## TASK BRIEF:
Extract the full reader critique below about an article on immigration and Latino voters, reproducing it word for word.

Your article sets up a false binary—either you support strict immigration enforcement, or you’re part of the so-called “Latino political establishment” that supposedly misrepresents Latino voters. That framing oversimplifies both Democratic positions and Latino perspectives.
It’s frustrating because, as you pointed out, most liberals do want border security, but what you fail to see is that they also care about humane immigration policies. The real issue isn’t whether immigration laws should exist but rather how they’re enforced—whether they protect human dignity and avoid blanket criminalization of all undocumented people. Instead, the piece paints progressives as if they’re against any kind of border control, which is a common but misleading characterization.
Also, your broad generalizations about "progressives" are ironic, given that you criticize Democrats for treating Latino voters as a monolith. You're essentially doing the same thing—flattening progressive Democrats into one extreme rather than acknowledging the range of opinions within the party.
It feels like your article is more interested in scoring political points than engaging with the complexity of immigration policy or Latino voter preferences. Real political dynamics are rarely that black and white.
This is something I struggled with in your book. You don’t seem to have a cohesive framework to accurately articulate your ideas, opinions, and polling facts. It all ends up coming across as meritless word vomit.
You should listen instead of becoming easily offended. I read your book and it was very clear where you stood. I guess you only want to hear “kudos” instead of a different perspective of what can be interpreted in your piece.

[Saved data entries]
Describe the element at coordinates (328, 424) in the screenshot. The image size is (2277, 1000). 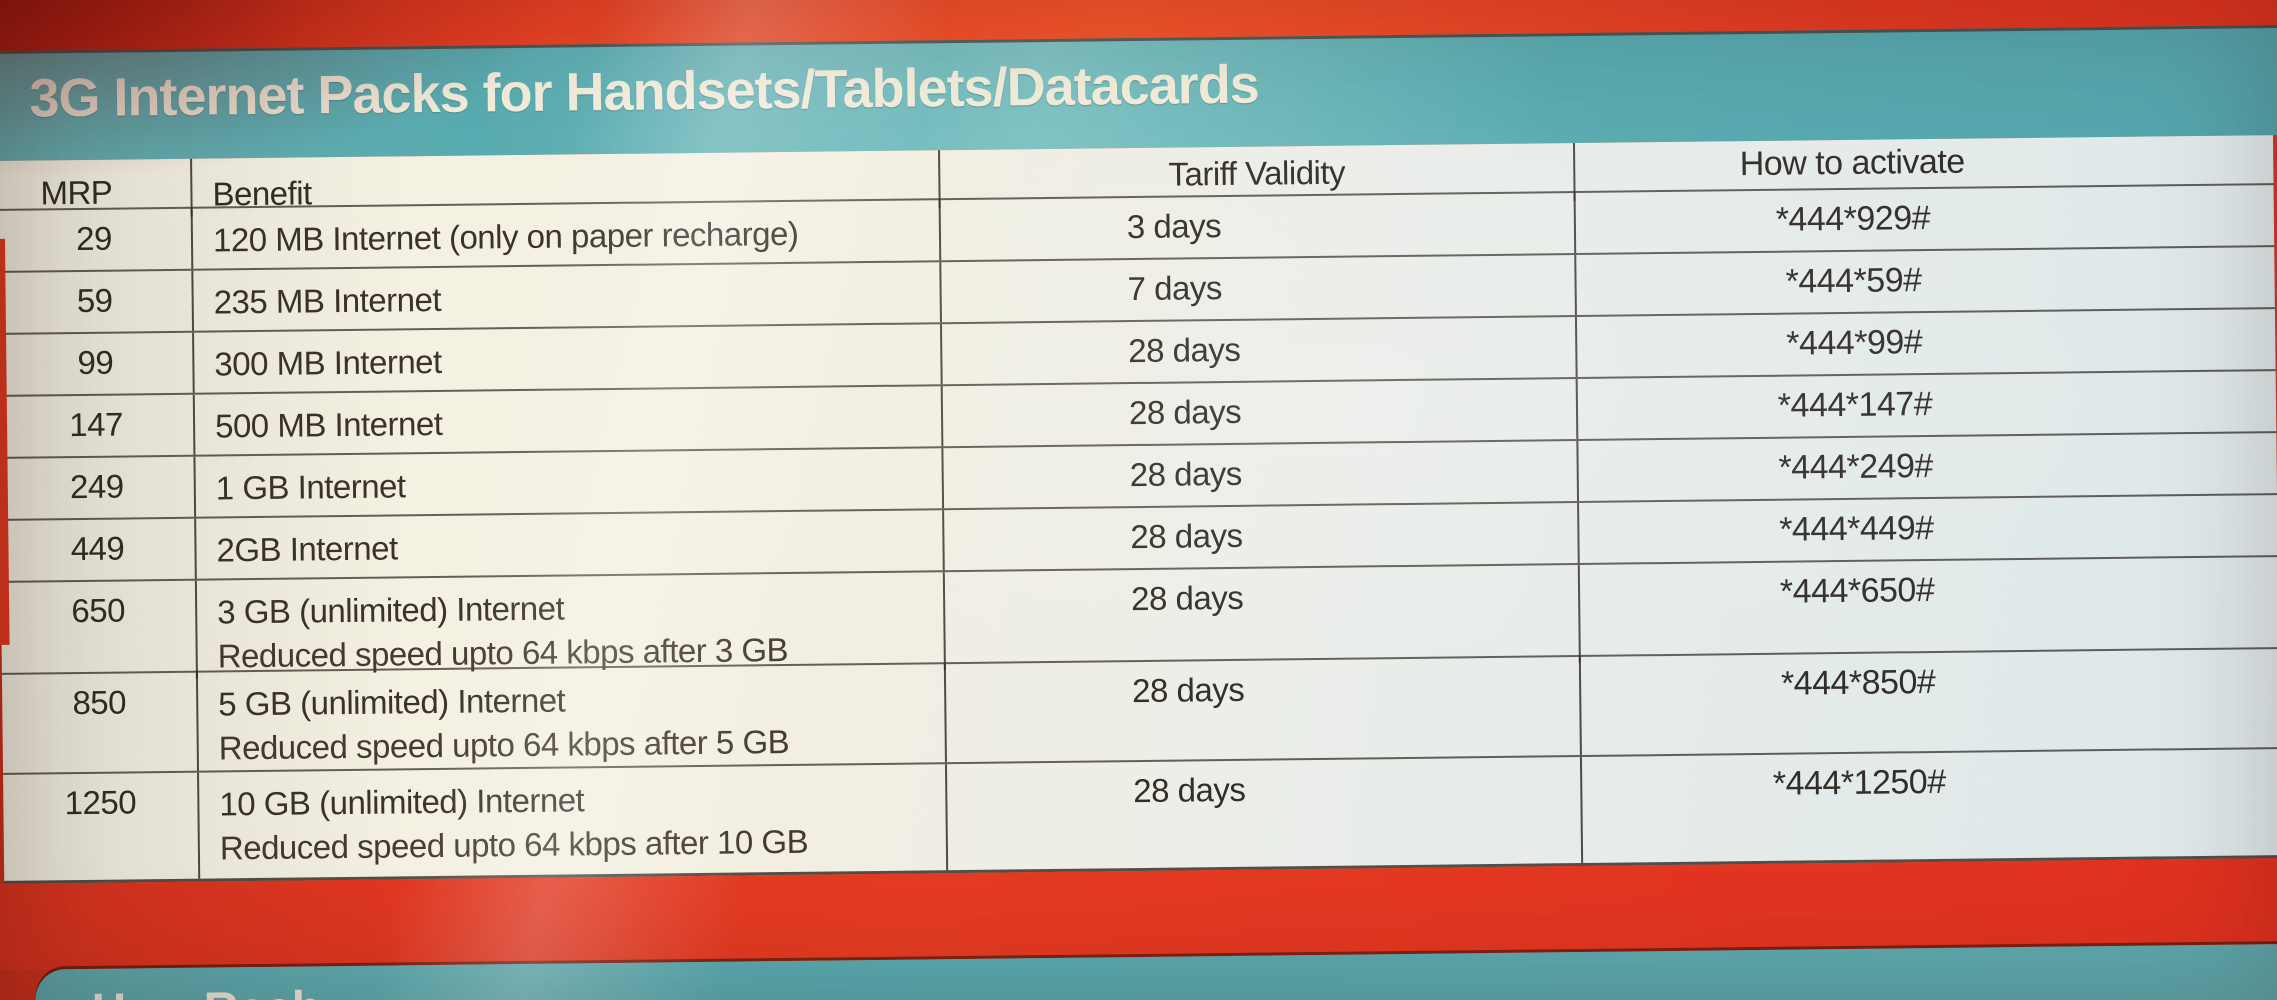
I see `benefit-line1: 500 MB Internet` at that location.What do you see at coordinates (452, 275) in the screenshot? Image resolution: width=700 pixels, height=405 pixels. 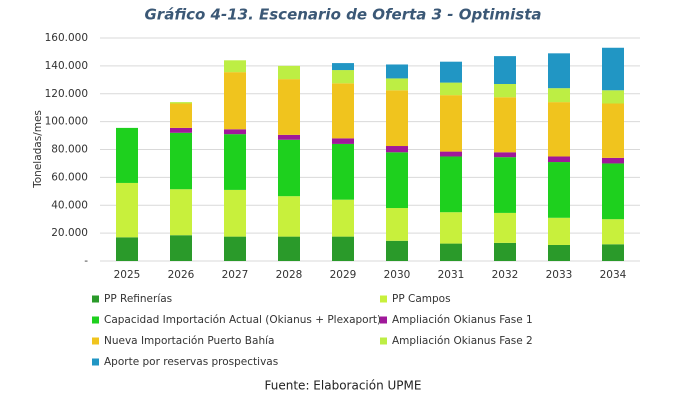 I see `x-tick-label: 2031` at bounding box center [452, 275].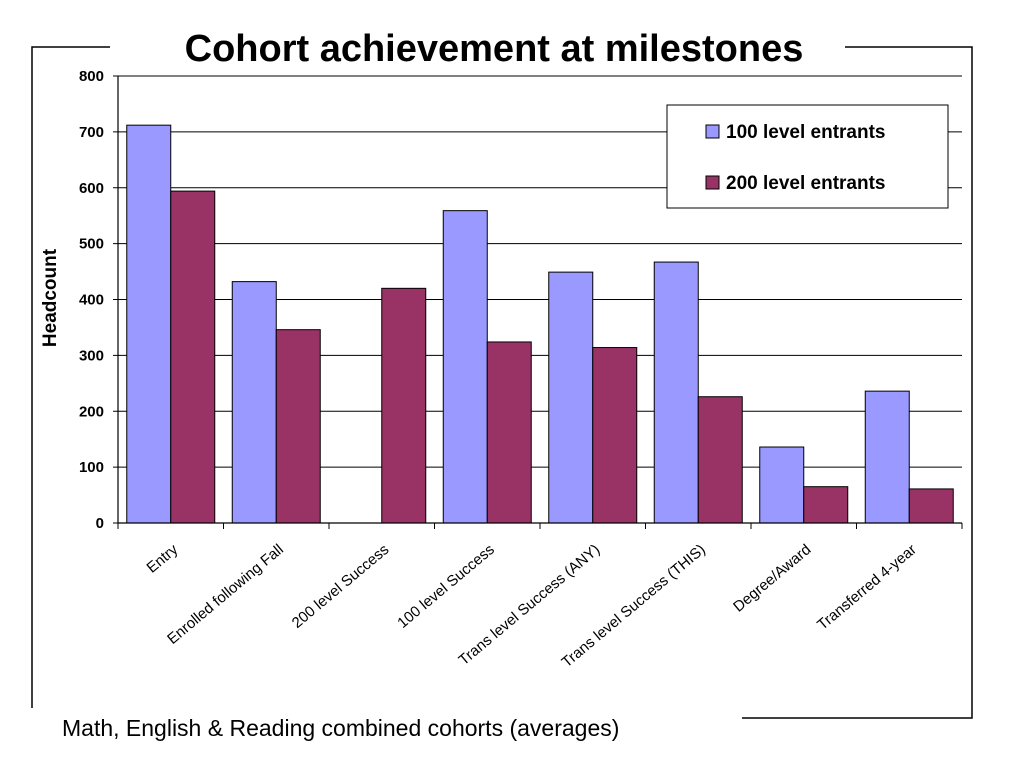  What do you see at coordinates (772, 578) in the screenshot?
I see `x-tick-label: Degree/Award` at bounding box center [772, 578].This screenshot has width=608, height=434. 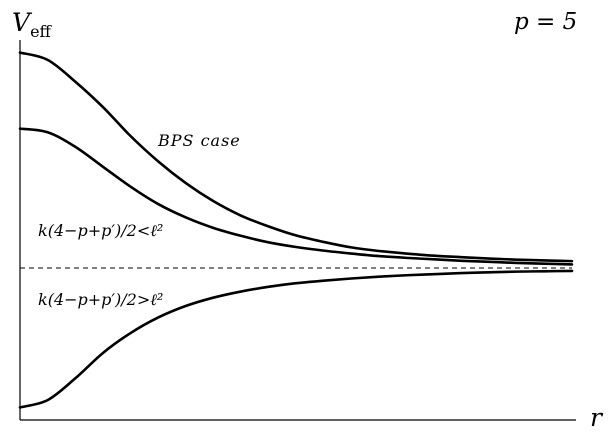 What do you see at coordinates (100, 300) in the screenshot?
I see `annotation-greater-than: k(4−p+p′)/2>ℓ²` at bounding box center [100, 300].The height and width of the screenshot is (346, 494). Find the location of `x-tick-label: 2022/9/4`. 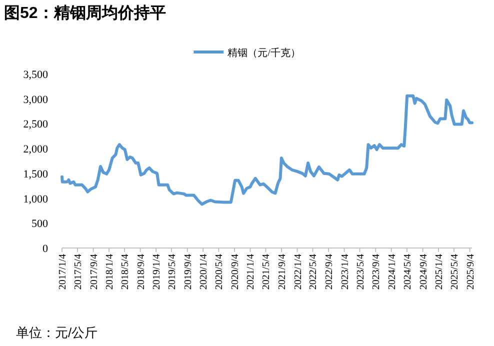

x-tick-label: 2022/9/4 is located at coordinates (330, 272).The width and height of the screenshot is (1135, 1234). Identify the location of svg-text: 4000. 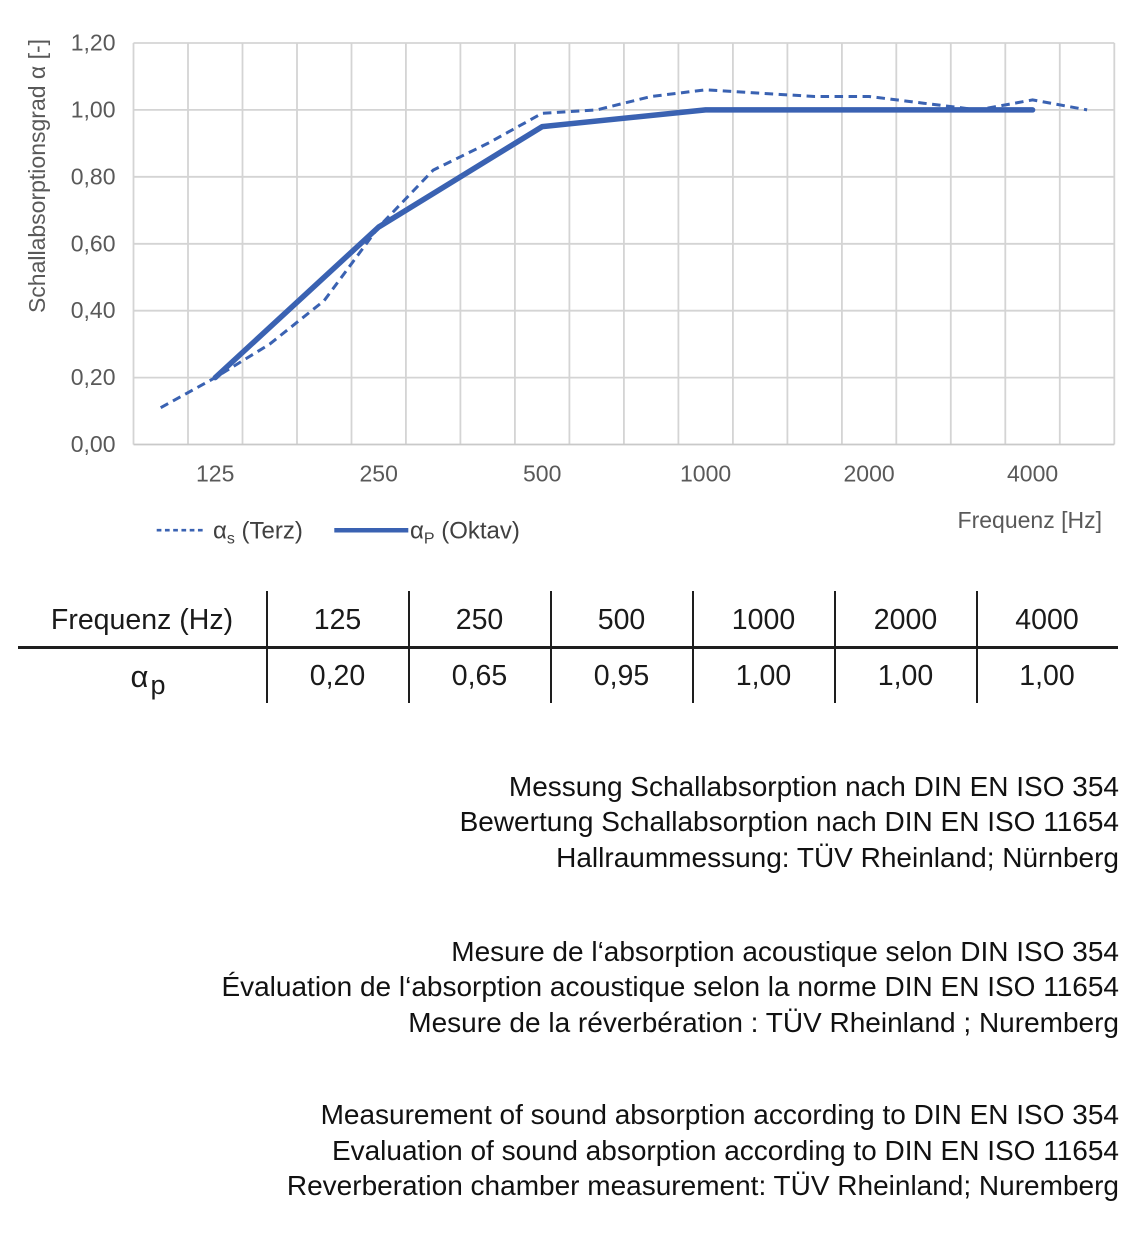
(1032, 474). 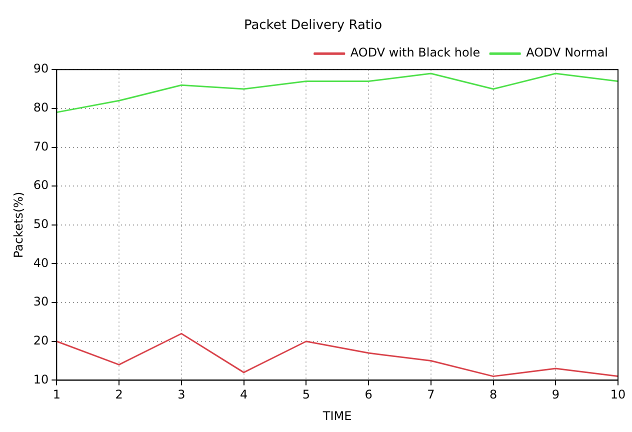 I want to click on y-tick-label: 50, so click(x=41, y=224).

## TASK ANSWER:
Your article sets up a false binary—either you support strict immigration enforcement, or you’re part of the so-called “Latino political establishment” that supposedly misrepresents Latino voters. That framing oversimplifies both Democratic positions and Latino perspectives.
It’s frustrating because, as you pointed out, most liberals do want border security, but what you fail to see is that they also care about humane immigration policies. The real issue isn’t whether immigration laws should exist but rather how they’re enforced—whether they protect human dignity and avoid blanket criminalization of all undocumented people. Instead, the piece paints progressives as if they’re against any kind of border control, which is a common but misleading characterization.
Also, your broad generalizations about "progressives" are ironic, given that you criticize Democrats for treating Latino voters as a monolith. You're essentially doing the same thing—flattening progressive Democrats into one extreme rather than acknowledging the range of opinions within the party.
It feels like your article is more interested in scoring political points than engaging with the complexity of immigration policy or Latino voter preferences. Real political dynamics are rarely that black and white.
This is something I struggled with in your book. You don’t seem to have a cohesive framework to accurately articulate your ideas, opinions, and polling facts. It all ends up coming across as meritless word vomit.
You should listen instead of becoming easily offended. I read your book and it was very clear where you stood. I guess you only want to hear “kudos” instead of a different perspective of what can be interpreted in your piece.